In a race of $800\, m,$ $A$ can beat $B$ by $40\, m$. In a race of $500\, m,$ $B$ can beat $C$ by $5\, m$. In a race of $200\, m,$ $A$ will beat $C$ by? (in $m$)

$A$ man starts from a place $P$ and reaches the place $Q$ in $7 \, hours$. He travels $\frac{1}{4}^{th}$ of the distance at $10 \, km/h$ and the remaining distance at $12 \, km/h$. The distance,in $km$,between $P$ and $Q$ is

$A$ car travelling with $\frac{5}{7}$ of its actual speed covers $42 \, km$ in $1 \, hour \, 40 \, minutes \, 48 \, seconds.$ Find the actual speed of the car (in $km/hr$).

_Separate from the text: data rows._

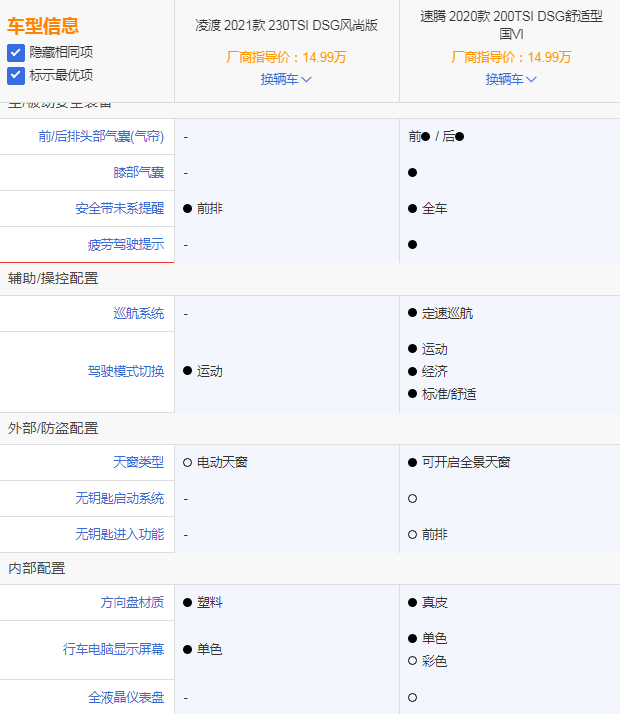
Task: Open the 无钥匙启动系统 parameter link
Action: 119,499
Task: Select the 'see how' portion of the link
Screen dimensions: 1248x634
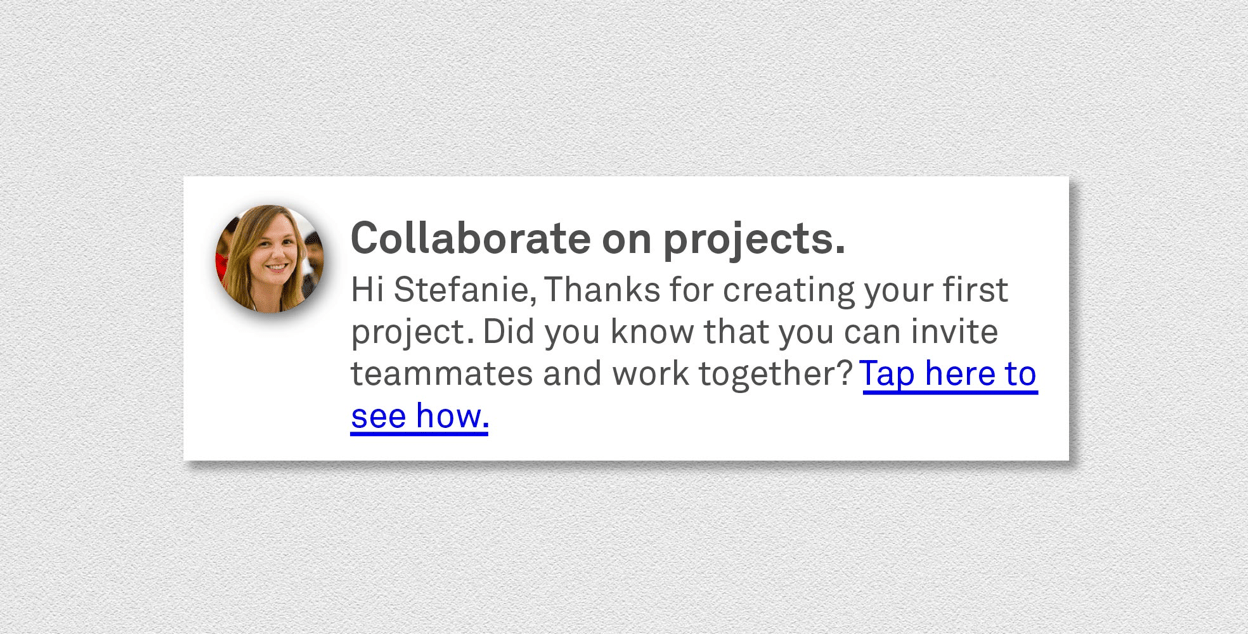Action: point(419,415)
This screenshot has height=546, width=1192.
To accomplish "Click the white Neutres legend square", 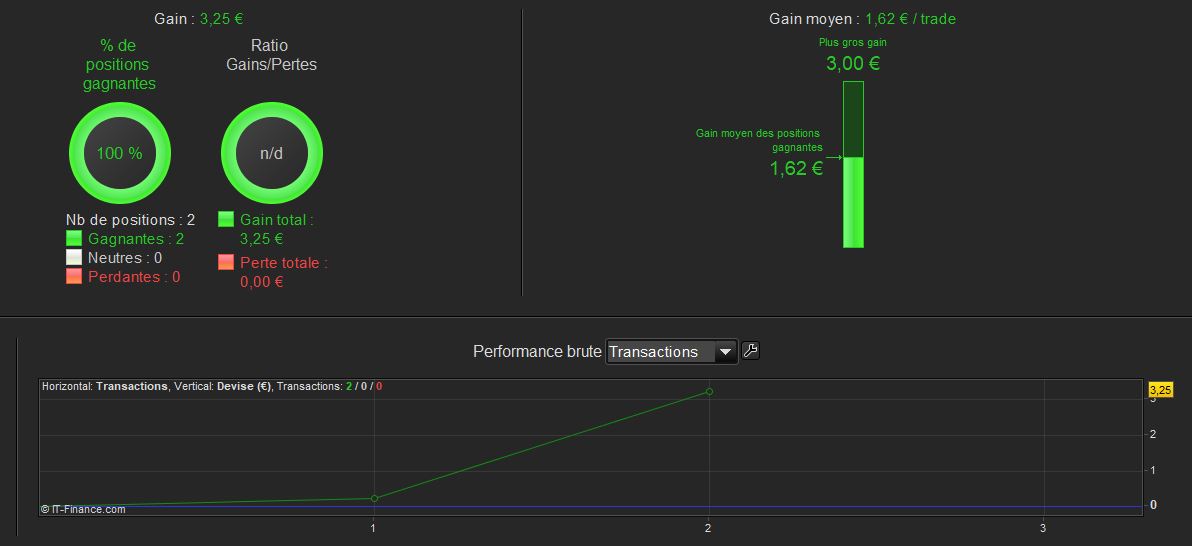I will click(x=74, y=258).

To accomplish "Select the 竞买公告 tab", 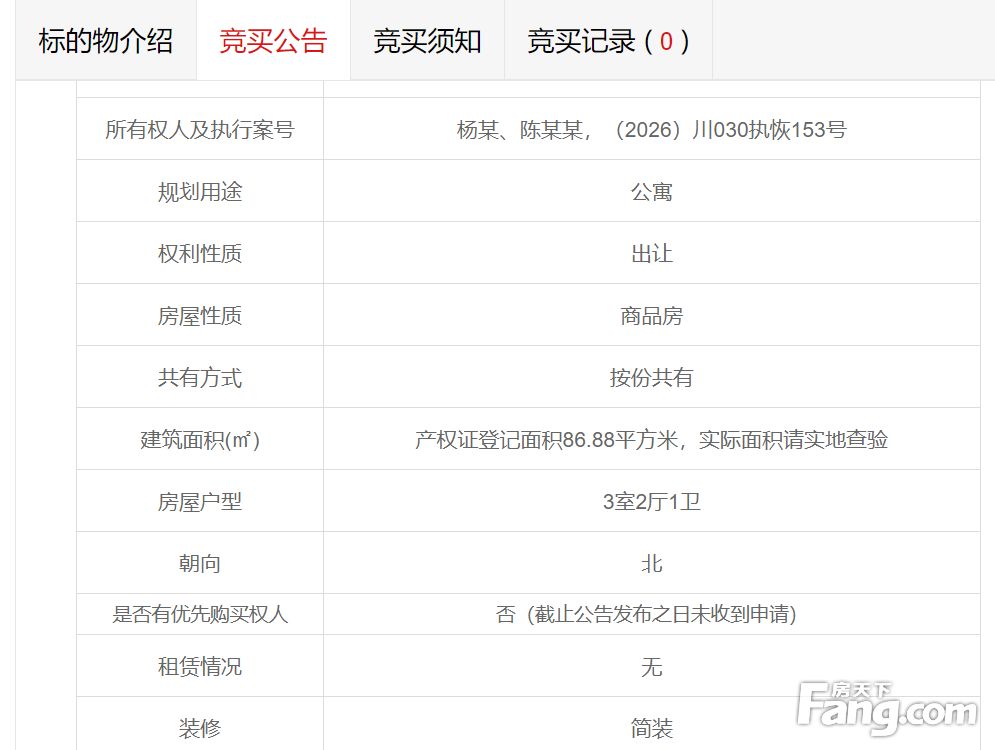I will coord(273,41).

$A$ man covered a certain distance at some speed. Had he moved $3 \text{ km/hr}$ faster,he would have taken $40 \text{ minutes}$ less. If he had moved $2 \text{ km/hr}$ slower,he would have taken $40 \text{ minutes}$ more. The distance (in $\text{km}$) is:

$A$ man starts running from point $P$ at $11:00$ $a.m.$ with a speed of $10 \, km/hr$. He runs for $2 \, hours$ and then takes a $1 \, hour$ rest. He continues this pattern until he is caught by another man who starts at $2:00 \, p.m.$ from point $P$ and runs non-stop at a speed of $15 \, km/hr$ toward the first man. At what time (in $p.m.$) will the first man be caught?

In covering a certain distance,the speeds of $A$ and $B$ are in the ratio of $3:4$. $A$ takes $30 \text{ minutes}$ more than $B$ to reach the destination. What is the time taken by $A$ to reach the destination (in hours)?